Another great thing is that we have a very responsive local team that's been consistent over the years. Our property management team has deep knowledge of the buildings and strong relationships with customers. Many of them worked on these properties for years before joining Link Logistics, so they bring 10-plus years of building-specific expertise.

Looking ahead, what makes Portland attractive for businesses evaluating warehouse space?

Ryan: Looking ahead, Portland offers distinct advantages for businesses seeking stable Pacific Northwest warehouse operations. The supply constraints from the urban growth boundary create a more stable market environment. You're not going to see the dramatic swings in vacancy and rental rates that markets with abundant developable land can experience.
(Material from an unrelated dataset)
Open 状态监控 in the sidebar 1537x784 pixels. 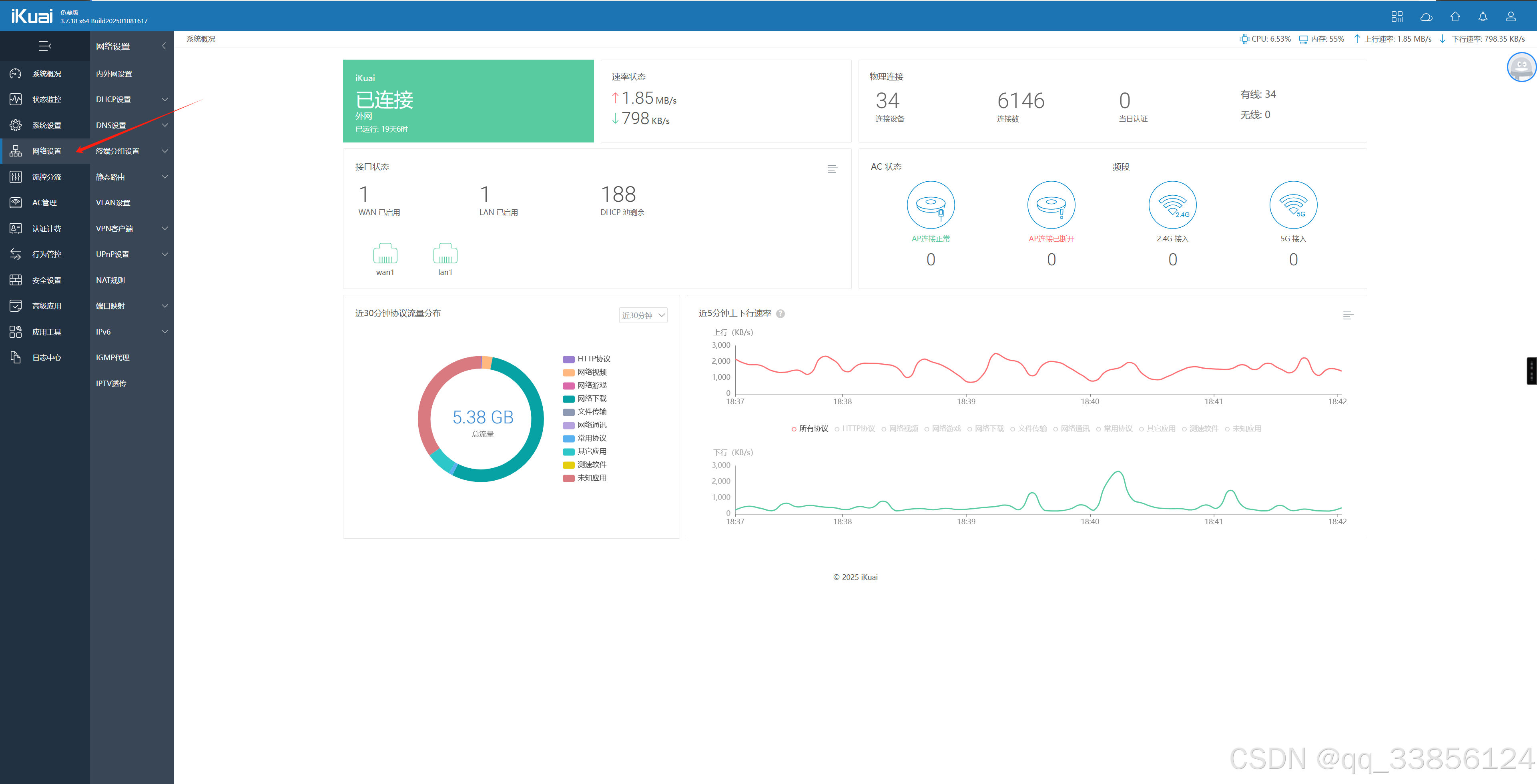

The Portland market serves local and regional consumption effectively, with established infrastructure connecting to Southwest Washington, throughout Oregon and into Northern California. For businesses focused on serving Pacific Northwest consumers, Portland offers strategic positioning. The fact that the market spans into Washington provides businesses with different tax considerations. Companies can evaluate whether Oregon or Washington makes more sense for their specific business model while still serving the broader Portland metro market.

Major employers like Nike and Columbia Sportswear help anchor the region's economy, and emerging demand from Intel's AI and chip development initiatives, along with related data center activity, adds new dimensions to the market.

These factors—supply stability, Pacific Northwest connectivity, tax optionality across state lines and emerging technology sector demand—position Portland as a resilient market for businesses prioritizing predictability over rapid expansion.